→ Short problem
Reproduce every one of the records below word for word, keeping each line in its original order.

begin Dataset content

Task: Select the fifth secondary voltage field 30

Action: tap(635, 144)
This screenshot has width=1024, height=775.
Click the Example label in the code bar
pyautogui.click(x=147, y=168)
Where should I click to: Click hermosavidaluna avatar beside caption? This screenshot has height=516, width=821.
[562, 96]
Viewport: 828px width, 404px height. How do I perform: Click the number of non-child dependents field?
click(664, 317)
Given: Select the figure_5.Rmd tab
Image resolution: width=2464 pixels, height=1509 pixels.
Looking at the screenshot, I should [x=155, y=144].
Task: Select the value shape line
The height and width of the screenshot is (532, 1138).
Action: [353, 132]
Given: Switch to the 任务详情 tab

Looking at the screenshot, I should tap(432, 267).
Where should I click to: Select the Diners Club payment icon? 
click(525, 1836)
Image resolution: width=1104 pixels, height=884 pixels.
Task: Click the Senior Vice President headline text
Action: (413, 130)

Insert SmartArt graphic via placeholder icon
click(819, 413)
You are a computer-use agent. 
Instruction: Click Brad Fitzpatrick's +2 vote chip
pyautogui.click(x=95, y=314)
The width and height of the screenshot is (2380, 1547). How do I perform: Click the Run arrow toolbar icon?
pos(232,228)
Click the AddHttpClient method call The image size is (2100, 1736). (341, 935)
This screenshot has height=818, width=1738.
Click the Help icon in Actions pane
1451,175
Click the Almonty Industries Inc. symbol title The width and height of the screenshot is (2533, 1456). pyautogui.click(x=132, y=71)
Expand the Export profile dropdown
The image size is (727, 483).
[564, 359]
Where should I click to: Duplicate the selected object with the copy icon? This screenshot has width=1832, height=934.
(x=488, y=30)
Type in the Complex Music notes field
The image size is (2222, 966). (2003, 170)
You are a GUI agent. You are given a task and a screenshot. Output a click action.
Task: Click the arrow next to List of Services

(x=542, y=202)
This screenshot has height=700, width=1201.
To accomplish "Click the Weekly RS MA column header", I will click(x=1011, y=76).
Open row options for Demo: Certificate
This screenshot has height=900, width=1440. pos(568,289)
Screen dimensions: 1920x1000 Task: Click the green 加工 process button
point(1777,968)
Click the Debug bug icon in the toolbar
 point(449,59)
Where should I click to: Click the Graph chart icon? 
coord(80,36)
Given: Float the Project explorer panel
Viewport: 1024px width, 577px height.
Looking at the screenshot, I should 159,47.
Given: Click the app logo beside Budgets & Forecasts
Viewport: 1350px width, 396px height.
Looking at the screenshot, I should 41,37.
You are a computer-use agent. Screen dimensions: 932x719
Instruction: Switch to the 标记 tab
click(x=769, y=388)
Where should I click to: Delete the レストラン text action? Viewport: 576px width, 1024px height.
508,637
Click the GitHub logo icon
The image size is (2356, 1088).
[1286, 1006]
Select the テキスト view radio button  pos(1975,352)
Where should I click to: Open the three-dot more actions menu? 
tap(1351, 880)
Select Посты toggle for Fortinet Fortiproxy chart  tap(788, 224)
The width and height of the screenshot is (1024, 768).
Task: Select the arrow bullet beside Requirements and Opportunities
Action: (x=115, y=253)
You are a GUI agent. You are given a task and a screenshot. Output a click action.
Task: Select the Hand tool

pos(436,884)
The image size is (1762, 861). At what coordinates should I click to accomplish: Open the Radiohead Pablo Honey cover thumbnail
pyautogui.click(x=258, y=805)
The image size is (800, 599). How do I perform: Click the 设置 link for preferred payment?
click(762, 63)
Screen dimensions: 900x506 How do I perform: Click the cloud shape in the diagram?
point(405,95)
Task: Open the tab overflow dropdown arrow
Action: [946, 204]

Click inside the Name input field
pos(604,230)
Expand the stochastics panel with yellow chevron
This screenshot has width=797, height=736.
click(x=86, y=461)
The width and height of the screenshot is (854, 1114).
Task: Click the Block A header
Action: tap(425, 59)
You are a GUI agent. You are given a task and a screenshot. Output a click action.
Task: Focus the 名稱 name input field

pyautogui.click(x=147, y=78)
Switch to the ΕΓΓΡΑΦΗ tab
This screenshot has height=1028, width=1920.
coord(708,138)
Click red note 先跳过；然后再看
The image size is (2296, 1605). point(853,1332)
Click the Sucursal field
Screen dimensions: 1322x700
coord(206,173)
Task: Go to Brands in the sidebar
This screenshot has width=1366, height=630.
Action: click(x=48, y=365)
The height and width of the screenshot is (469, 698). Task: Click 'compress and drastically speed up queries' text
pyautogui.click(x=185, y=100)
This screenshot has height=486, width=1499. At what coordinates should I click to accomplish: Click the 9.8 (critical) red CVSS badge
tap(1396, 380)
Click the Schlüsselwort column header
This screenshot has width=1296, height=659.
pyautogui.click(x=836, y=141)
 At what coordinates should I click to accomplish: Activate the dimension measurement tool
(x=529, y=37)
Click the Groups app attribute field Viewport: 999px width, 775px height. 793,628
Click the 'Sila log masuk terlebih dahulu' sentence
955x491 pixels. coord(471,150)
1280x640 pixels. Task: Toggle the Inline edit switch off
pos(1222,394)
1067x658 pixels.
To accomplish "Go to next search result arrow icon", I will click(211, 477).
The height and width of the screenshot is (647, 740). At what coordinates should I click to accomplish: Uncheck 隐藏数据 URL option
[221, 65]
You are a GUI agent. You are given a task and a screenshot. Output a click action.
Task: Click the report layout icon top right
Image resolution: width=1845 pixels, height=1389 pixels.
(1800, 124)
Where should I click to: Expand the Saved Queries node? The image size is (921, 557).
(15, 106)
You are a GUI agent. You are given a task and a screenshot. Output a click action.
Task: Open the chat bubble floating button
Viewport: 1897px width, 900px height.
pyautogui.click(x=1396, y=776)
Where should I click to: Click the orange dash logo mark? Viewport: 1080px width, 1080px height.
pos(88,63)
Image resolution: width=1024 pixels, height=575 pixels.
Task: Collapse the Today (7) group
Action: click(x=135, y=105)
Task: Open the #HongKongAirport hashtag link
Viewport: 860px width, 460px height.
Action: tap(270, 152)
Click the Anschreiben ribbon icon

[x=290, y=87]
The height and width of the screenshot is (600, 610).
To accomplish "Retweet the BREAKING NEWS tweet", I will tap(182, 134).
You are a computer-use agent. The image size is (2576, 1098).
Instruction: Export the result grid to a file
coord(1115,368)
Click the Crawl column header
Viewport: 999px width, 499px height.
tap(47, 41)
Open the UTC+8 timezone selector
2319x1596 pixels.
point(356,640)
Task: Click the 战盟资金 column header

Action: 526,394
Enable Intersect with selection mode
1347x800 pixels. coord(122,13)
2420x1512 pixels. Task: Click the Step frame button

end Dataset content

→ Reply to the task
Task: Select the fifth secondary voltage field 30

Action: tap(635, 144)
This screenshot has width=1024, height=775.
Click the Example label in the code bar
pyautogui.click(x=147, y=168)
Where should I click to: Click hermosavidaluna avatar beside caption? This screenshot has height=516, width=821.
[562, 96]
Viewport: 828px width, 404px height. How do I perform: Click the number of non-child dependents field?
click(664, 317)
Given: Select the figure_5.Rmd tab
Image resolution: width=2464 pixels, height=1509 pixels.
Looking at the screenshot, I should [x=155, y=144].
Task: Select the value shape line
The height and width of the screenshot is (532, 1138).
Action: [353, 132]
Given: Switch to the 任务详情 tab

Looking at the screenshot, I should tap(432, 267).
Where should I click to: Select the Diners Club payment icon? 
click(525, 1836)
Image resolution: width=1104 pixels, height=884 pixels.
Task: Click the Senior Vice President headline text
Action: (413, 130)

Insert SmartArt graphic via placeholder icon
click(819, 413)
You are a computer-use agent. 
Instruction: Click Brad Fitzpatrick's +2 vote chip
pyautogui.click(x=95, y=314)
The width and height of the screenshot is (2380, 1547). How do I perform: Click the Run arrow toolbar icon?
pos(232,228)
Click the AddHttpClient method call The image size is (2100, 1736). (341, 935)
This screenshot has height=818, width=1738.
Click the Help icon in Actions pane
1451,175
Click the Almonty Industries Inc. symbol title The width and height of the screenshot is (2533, 1456). pyautogui.click(x=132, y=71)
Expand the Export profile dropdown
The image size is (727, 483).
[564, 359]
Where should I click to: Duplicate the selected object with the copy icon? This screenshot has width=1832, height=934.
(x=488, y=30)
Type in the Complex Music notes field
The image size is (2222, 966). (2003, 170)
You are a GUI agent. You are given a task and a screenshot. Output a click action.
Task: Click the arrow next to List of Services

(x=542, y=202)
This screenshot has height=700, width=1201.
To accomplish "Click the Weekly RS MA column header", I will click(x=1011, y=76).
Open row options for Demo: Certificate
This screenshot has height=900, width=1440. pos(568,289)
Screen dimensions: 1920x1000 Task: Click the green 加工 process button
point(1777,968)
Click the Debug bug icon in the toolbar
 point(449,59)
Where should I click to: Click the Graph chart icon? 
coord(80,36)
Given: Float the Project explorer panel
Viewport: 1024px width, 577px height.
Looking at the screenshot, I should 159,47.
Given: Click the app logo beside Budgets & Forecasts
Viewport: 1350px width, 396px height.
Looking at the screenshot, I should 41,37.
You are a computer-use agent. Screen dimensions: 932x719
Instruction: Switch to the 标记 tab
click(x=769, y=388)
Where should I click to: Delete the レストラン text action? Viewport: 576px width, 1024px height.
508,637
Click the GitHub logo icon
The image size is (2356, 1088).
[1286, 1006]
Select the テキスト view radio button  pos(1975,352)
Where should I click to: Open the three-dot more actions menu? 
tap(1351, 880)
Select Посты toggle for Fortinet Fortiproxy chart  tap(788, 224)
The width and height of the screenshot is (1024, 768).
Task: Select the arrow bullet beside Requirements and Opportunities
Action: (x=115, y=253)
You are a GUI agent. You are given a task and a screenshot. Output a click action.
Task: Select the Hand tool

pos(436,884)
The image size is (1762, 861). At what coordinates should I click to accomplish: Open the Radiohead Pablo Honey cover thumbnail
pyautogui.click(x=258, y=805)
The image size is (800, 599). How do I perform: Click the 设置 link for preferred payment?
click(762, 63)
Screen dimensions: 900x506 How do I perform: Click the cloud shape in the diagram?
point(405,95)
Task: Open the tab overflow dropdown arrow
Action: [946, 204]

Click inside the Name input field
pos(604,230)
Expand the stochastics panel with yellow chevron
This screenshot has width=797, height=736.
click(x=86, y=461)
The width and height of the screenshot is (854, 1114).
Task: Click the Block A header
Action: tap(425, 59)
You are a GUI agent. You are given a task and a screenshot. Output a click action.
Task: Focus the 名稱 name input field

pyautogui.click(x=147, y=78)
Switch to the ΕΓΓΡΑΦΗ tab
This screenshot has height=1028, width=1920.
coord(708,138)
Click red note 先跳过；然后再看
The image size is (2296, 1605). point(853,1332)
Click the Sucursal field
Screen dimensions: 1322x700
coord(206,173)
Task: Go to Brands in the sidebar
This screenshot has width=1366, height=630.
Action: click(x=48, y=365)
The height and width of the screenshot is (469, 698). Task: Click 'compress and drastically speed up queries' text
pyautogui.click(x=185, y=100)
This screenshot has height=486, width=1499. At what coordinates should I click to accomplish: Click the 9.8 (critical) red CVSS badge
tap(1396, 380)
Click the Schlüsselwort column header
This screenshot has width=1296, height=659.
pyautogui.click(x=836, y=141)
 At what coordinates should I click to accomplish: Activate the dimension measurement tool
(x=529, y=37)
Click the Groups app attribute field Viewport: 999px width, 775px height. 793,628
Click the 'Sila log masuk terlebih dahulu' sentence
955x491 pixels. coord(471,150)
1280x640 pixels. Task: Toggle the Inline edit switch off
pos(1222,394)
1067x658 pixels.
To accomplish "Go to next search result arrow icon", I will click(211, 477).
The height and width of the screenshot is (647, 740). At what coordinates should I click to accomplish: Uncheck 隐藏数据 URL option
[221, 65]
You are a GUI agent. You are given a task and a screenshot. Output a click action.
Task: Click the report layout icon top right
Image resolution: width=1845 pixels, height=1389 pixels.
(1800, 124)
Where should I click to: Expand the Saved Queries node? The image size is (921, 557).
(15, 106)
You are a GUI agent. You are given a task and a screenshot. Output a click action.
Task: Open the chat bubble floating button
Viewport: 1897px width, 900px height.
pyautogui.click(x=1396, y=776)
Where should I click to: Click the orange dash logo mark? Viewport: 1080px width, 1080px height.
pos(88,63)
Image resolution: width=1024 pixels, height=575 pixels.
Task: Collapse the Today (7) group
Action: click(x=135, y=105)
Task: Open the #HongKongAirport hashtag link
Viewport: 860px width, 460px height.
Action: tap(270, 152)
Click the Anschreiben ribbon icon

[x=290, y=87]
The height and width of the screenshot is (600, 610).
To accomplish "Retweet the BREAKING NEWS tweet", I will tap(182, 134).
You are a computer-use agent. The image size is (2576, 1098).
Instruction: Export the result grid to a file
coord(1115,368)
Click the Crawl column header
Viewport: 999px width, 499px height.
tap(47, 41)
Open the UTC+8 timezone selector
2319x1596 pixels.
point(356,640)
Task: Click the 战盟资金 column header

Action: 526,394
Enable Intersect with selection mode
1347x800 pixels. coord(122,13)
2420x1512 pixels. Task: Click the Step frame button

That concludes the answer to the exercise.